Die KiKK-Studie stellt in ihrer Schlussfolgerung im Gegensatz zu dem, was Sie, Herr Jüttner, gesagt haben, fest, dass der Normalbetrieb eines Kernkraftwerks für Leukämieerkrankungen nachweislich nicht verantwortlich ist.

(Wolfgang Jüttner [SPD]: Dass das nicht ausgeschlossen werden kann!)

Dort heißt es:

„Obwohl frühere Ergebnisse mit der aktuellen Studie reproduziert werden konnten, kann aufgrund des aktuellen strahlenbiologischen und -epidemiologischen Wissens die von deutschen Kernkraftwerken im Normalbetrieb emittierte ionisierende Strahlung grundsätzlich nicht als Ursache interpretiert werden.“

(Wolfgang Jüttner [SPD]: Da steht: „nicht ausgeschlossen werden“!)

- Da steht: „nicht als Ursache interpretiert werden“. Ich habe das Zitat hier vor mir liegen.

(Wolfgang Jüttner [SPD]: Ich habe es auch vor mir liegen!)

Herr Gabriel hat es meiner Meinung nach richtig gemacht. Er hat gesagt: Wir brauchen weitere Ursachenforschung. Wir brauchen keine Hysterie nach dem Motto: Wir müssen sofort alle Kernkraftwerke abschalten.

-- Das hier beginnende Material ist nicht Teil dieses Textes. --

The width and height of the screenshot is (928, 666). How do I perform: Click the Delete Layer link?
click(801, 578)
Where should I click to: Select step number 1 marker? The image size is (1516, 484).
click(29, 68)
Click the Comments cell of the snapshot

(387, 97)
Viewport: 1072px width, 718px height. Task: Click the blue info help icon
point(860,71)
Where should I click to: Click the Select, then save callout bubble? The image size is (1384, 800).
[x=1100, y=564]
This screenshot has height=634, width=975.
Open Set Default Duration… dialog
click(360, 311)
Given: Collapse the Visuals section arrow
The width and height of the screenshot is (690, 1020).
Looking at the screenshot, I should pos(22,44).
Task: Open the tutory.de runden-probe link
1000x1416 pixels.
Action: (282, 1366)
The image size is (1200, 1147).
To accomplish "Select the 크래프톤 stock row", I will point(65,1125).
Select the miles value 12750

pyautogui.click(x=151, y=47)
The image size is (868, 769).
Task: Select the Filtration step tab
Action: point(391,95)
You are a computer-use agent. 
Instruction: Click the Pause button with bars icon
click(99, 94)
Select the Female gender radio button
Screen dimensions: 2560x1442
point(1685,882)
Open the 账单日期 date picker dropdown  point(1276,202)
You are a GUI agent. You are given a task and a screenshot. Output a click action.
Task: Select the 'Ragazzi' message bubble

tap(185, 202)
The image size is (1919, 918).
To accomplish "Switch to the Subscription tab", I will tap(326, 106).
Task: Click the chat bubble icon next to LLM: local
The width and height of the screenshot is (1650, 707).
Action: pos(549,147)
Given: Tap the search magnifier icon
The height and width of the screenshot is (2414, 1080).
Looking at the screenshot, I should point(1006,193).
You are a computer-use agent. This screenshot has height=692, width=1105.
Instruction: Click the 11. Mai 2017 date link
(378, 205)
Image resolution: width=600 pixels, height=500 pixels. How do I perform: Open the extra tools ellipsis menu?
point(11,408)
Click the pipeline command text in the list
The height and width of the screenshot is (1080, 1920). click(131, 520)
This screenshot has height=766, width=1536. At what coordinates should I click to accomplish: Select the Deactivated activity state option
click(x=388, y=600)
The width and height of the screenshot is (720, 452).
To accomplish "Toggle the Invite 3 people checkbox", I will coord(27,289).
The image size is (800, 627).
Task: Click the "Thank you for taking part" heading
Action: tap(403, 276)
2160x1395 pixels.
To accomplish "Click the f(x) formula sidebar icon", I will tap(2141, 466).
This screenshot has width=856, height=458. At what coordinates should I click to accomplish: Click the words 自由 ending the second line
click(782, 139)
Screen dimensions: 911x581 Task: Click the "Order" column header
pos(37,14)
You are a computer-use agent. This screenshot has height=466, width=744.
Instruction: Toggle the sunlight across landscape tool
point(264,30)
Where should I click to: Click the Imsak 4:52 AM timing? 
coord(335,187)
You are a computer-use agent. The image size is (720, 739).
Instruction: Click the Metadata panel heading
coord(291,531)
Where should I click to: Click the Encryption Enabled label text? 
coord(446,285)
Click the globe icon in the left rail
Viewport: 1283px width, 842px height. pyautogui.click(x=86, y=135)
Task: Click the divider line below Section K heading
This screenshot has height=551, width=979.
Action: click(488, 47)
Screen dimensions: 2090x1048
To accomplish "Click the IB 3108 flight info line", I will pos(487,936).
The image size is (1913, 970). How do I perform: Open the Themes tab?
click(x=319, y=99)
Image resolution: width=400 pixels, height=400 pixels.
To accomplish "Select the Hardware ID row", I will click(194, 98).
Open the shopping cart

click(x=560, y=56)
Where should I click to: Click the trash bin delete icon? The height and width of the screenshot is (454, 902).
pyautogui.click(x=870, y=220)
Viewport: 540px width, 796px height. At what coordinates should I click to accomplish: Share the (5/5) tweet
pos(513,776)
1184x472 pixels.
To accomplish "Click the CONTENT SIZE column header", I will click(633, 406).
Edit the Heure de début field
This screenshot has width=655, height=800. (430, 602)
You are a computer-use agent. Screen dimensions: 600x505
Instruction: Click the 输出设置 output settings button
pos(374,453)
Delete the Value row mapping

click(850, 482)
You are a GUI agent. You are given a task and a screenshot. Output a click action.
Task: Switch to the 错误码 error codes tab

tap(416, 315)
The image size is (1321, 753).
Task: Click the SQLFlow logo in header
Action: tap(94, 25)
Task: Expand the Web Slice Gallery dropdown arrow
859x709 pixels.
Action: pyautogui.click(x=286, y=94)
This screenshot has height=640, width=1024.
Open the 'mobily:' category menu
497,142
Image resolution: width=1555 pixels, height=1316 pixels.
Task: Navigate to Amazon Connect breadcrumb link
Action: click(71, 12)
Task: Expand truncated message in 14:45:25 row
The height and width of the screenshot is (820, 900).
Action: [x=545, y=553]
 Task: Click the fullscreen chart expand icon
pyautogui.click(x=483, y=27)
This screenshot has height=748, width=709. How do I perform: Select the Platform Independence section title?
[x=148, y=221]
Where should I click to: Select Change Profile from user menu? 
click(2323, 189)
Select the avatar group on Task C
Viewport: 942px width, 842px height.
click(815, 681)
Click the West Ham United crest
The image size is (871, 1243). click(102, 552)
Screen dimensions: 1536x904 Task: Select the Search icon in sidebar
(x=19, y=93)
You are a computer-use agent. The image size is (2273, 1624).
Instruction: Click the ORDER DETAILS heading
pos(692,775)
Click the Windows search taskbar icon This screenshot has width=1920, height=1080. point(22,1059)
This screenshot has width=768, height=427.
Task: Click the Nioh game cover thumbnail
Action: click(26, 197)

Die Gesundheit von Kindern ist von vielerlei Gefahren bedroht. Viele davon kennen wir. Aber deswegen schaffen wir doch noch lange nicht alle die Ursachen, die diesen Gefahren zugrunde liegen, ab. Das ginge doch auch gar nicht. Wir müssen selbstverständlich abwägen, wie wir die Gesundheit der Kinder besser schützen können. Wir müssen auch sehen, welche Fakten auf dem Tisch liegen und wie wir mehr für den Schutz der Bevölkerung tun können. Aber wir dürfen doch nicht sagen, dass, nur weil wir eine mögliche Ursache gefunden haben, diese jetzt sofort behoben werden soll. Hier gibt es ein ganzes Bündel von Dingen, das berücksichtigt werden muss.

Herr Wenzel, wenn Sie von tödlichen Risiken und entleerten Landkreisen sprechen, dann malen Sie wirklich ein Horrorszenario an die Wand. Da hat Herr Althusmann völlig recht: Das hilft den Menschen, die in Niedersachsen wohnen, überhaupt nicht weiter.